Stephens on Millais
Stephens’s biography of John Everett Millais is littered with praise and appreciation for his art, his friendship, and his disposition. In his introduction, Stephens forewarns that his brief biographical sketch will not fully encapsulate Millais but nevertheless provides valuable information about his contributions to the Victorian art world. Stephens focuses on Millais’s superior technical skill and understanding of art, complimenting him through a comparison with the great masters, including Titian, Raphael, and Velázquez. He supports these assertions with frequent references to the numerous awards and honors bestowed upon Millais, even recalling an instance where the President of the Royal Academy had advised Millais’s parents: “Make an artist of him, by all means. Nature has provided for his success.” The text overwhelmingly demonstrates Stephens’s great admiration and respect for Millais, in part explained by their shared connection as founding members of the Pre-Raphaelite Brotherhood. Millais and Stephens enjoyed a close friendship from the start of the PRB in 1848 until Millais’s death in 1896, and it is therefore not surprising that Stephens would regard both Millais and the Pre-Raphaelite Brotherhood as nothing short of revolutionary, working “wonders in the practice of art.”

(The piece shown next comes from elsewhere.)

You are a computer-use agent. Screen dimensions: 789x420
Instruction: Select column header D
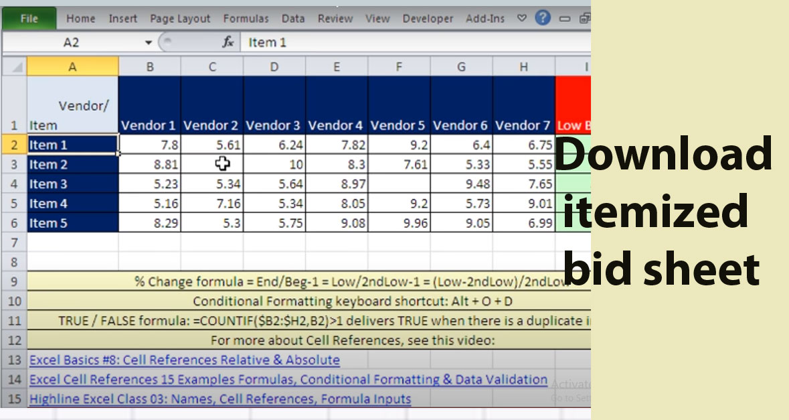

Indeed, Stephens’s biography focuses primarily on the earlier years of Millais’s life: his successes before entering the Royal Academy and his accomplishments as a member of the PRB. In choosing to focus on the period of Millais’s career in which he himself was most involved, Stephens may intend to heighten the credibility of his biography and assure his readers that the biographical information was gathered by him personally. Exhaustive lists of Millais’s works constitute a large portion of Stephens’s text, and these lists attest to both the extent of Millais’s accomplishments and to Stephens’s immense knowledge about the artist’s career. While Stephens may exaggerate this relationship, Millais would likely agree that Stephens understood him on a level unparalleled by most other art critics at the time. Stephens carefully observed Millais’s career from very early on; in an 1856 article in The Crayon, Stephens picked up on the religious implications of Autumn Leaves often overlooked by his contemporaries, to which Millais replied, “I have always felt insulted when people have regarded the picture as a simple little domestic episode, chosen for effect, and colour, as I intended the picture to awaken by its solemnity the deepest religious reflection.”[1] While clearly biased by his fondness for Millais and respect for the PRB (Millais’s biography surpasses in length nearly all of the others in the series), Stephens’s text nevertheless serves as a valuable resource for information about the artist’s life and career.
-Jenifer Norwalk
[1] Dianne S. MacLeod, “F. G. Stephens: Pre-Raphaelite Critic and Art Historian,” The Burlington Magazine 128, no. 999 (June 1986): 399.
Note
As a longtime friend and admirer, Stephens customarily allowed Millais to review, revise, and approve manuscripts before publication. The biographical sketch in Artists at Home was no exception, as Stephens rather coyly informs the reader in his Athenaeum obituary notice (published without attribution, as all Stephens's articles in that publication were):
The author of "Artists at Home" (Low & Co.), 1884, from whose biography of Millais many of the facts mentioned above have been borrowed, enjoyed the advantage of the President’s revision of his memoir, as well as of his notes and descriptions embodied in the elaborate Catalogue of the Millais Exhibition at the Grosvenor Gallery in 1886. This writer sums up his estimate of Millais’s character, powers, and career as follows. . . .
[Stephens, F. G.] “Sir John Everett Millais.” The Athenaeum, no. 3590 (August 15, 1896): 232–33.